Nice system. In are living room I'm still running my 42yr old JBL studio monitors that I shipped back from Viet Nam. Have replaced two mid-range  speakers (FREE), but the woofers and tweeters are original. They've been used almost daily, music and movies, and are cranked on a regular basis. I know there is  some nice equipment still made today and in a much smaller package. Call me nostalgic, but a big tube amp and some old school speakers  ( the bigger the better) is still hard to beat. You can have your digital HD downloads and all the other blah, blah, blah, but I have reel to reel tapes that I still think (of course I'm old and somewhat senile) sound just amazing. May be my range of hearing lose and wish full thinking, but there you go. Not saying I don't like my i-pod, or as mentioned my XM radio, but I also like my four lb, 1972, Koss headphones when I'm in the recliner listing to a little Lead, or some Muddy Waters, or Carlos Santana, etc. Mike  
   P.S. If you like your music when your working, move your compressor out side in it's own little house. I'm doing that in my new shop for musics sake and to help save my sanity. Mike


----------



## markknx (Apr 5, 2015)

A Mill, A lathe, a welder, a grinder,and a whole lot of other loud stuff. but for a tunes I have a old Pioneer, tied to a pair of old JBLs with paper cones. You know the old stuff.
Mark


----------



## dave2176 (Apr 6, 2015)

I'm one of the few that prefer the quiet. It lets me think clearer and pay attention to the sound of the work. I learned long ago that if I have some extra noise going I fixate on it and stop what I'm doing.
Dave


----------



## hvontres (Apr 6, 2015)

Old reciever from the living room hooked up to two re-built bookshelf speakers. I built a Raspberry-Pi based pandora box for it. 80's cheese in the background for hours


----------



## Firestopper (Apr 6, 2015)

FOMOGO said:


> Nice system. In are living room I'm still running my 42yr old JBL studio monitors that I shipped back from Viet Nam. Have replaced two mid-range  speakers (FREE), but the woofers and tweeters are original. They've been used almost daily, music and movies, and are cranked on a regular basis. I know there is  some nice equipment still made today and in a much smaller package. Call me nostalgic, but a big tube amp and some old school speakers  ( the bigger the better) is still hard to beat. You can have your digital HD downloads and all the other blah, blah, blah, but I have reel to reel tapes that I still think (of course I'm old and somewhat senile) sound just amazing. May be my range of hearing lose and wish full thinking, but there you go. Not saying I don't like my i-pod, or as mentioned my XM radio, but I also like my four lb, 1972, Koss headphones when I'm in the recliner listing to a little Lead, or some Muddy Waters, or Carlos Santana, etc. Mike
> P.S. If you like your music when your working, move your compressor out side in it's own little house. I'm doing that in my new shop for musics sake and to help save my sanity. Mike



My home sound system is old school as well (my US Navy single days) as far as compressor noise, at 1.5 watts, yes! 1.5 watt the compressor is barely heard. The combination is very efficient. I have cranked it to 12 watts and it sounds like a stage with the r-30 insulation in the building.  A friend gave me the Klipsch speakers, they where in bad cosmetic shape as they had cats and plants sitting on top. I updated the crossovers (capacitors),wood cabinets, and grills for a cost of $60 each. My buddy came to visit after they they where up and running, the look on his face was priceless.


----------



## wrmiller (Apr 6, 2015)

Wow...big fan of the gear here! I had a full rack of SAE back in the day, even had the parametric EQ.
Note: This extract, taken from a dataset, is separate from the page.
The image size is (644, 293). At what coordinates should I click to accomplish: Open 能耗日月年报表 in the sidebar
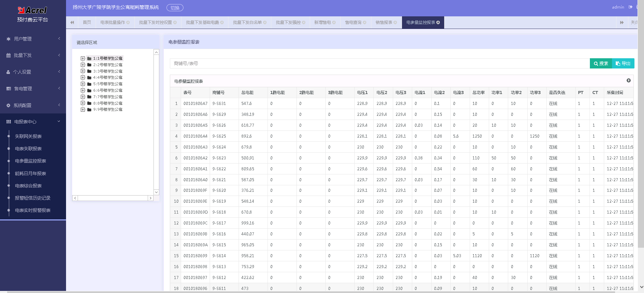click(30, 173)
Now I have a little Sony radio that has a slot on top for my iPhone.


----------



## Mark_f (Apr 6, 2015)

I like it quiet. the only noise is the machines running. Music distracts me and I need to hear what my machine is saying.


----------



## tommied (Apr 14, 2015)

I have the kindle hooked or the computer or whatever I feel like. I think we all mostly like old stereos. I still have my records but threw away the 8 track tapes.


----------



## stupoty (Apr 14, 2015)

mark_f said:


> I like it quiet. the only noise is the machines running. Music distracts me and I need to hear what my machine is saying.



Like you I tend to just listen to heavy metal in the shop 

Stuart


----------



## Dracen knights (Apr 19, 2015)

I was saving a 500 watt surround system for my shop until I helped a friend hang his new 65" tv on the wall at his house so he could watch the big game on it and I noticed he didn't have a surround sound system so I dropped mine off and even installed it with the wires running through the walls and all... he still uses it Daily so I have been using a set of self powered computer speakers hooked to my phone... Until I built my new desktop system for my cnc mill and I wanted to watch a setup video and needed the speaker so now the shop is tune less.... Other than my bluetooth ear bud.


----------



## toolman (Apr 24, 2015)

Funny that I just found this thread because yesterday one of my Paradigm speakers died on me. I'm running either a Yamaha Natural Sound receiver, or a early 90's Sansui  and a cheap Panasonic cd changer. I guess I'm going to have to take my old Yamaha's up to the shop to replace the Paradigm's.


----------



## T Bredehoft (Apr 24, 2015)

I enjoy the sound of a cutter removing metal. That's how I know its working right. Anything else is a distraction. 

Tom. the old curmudgeon.


----------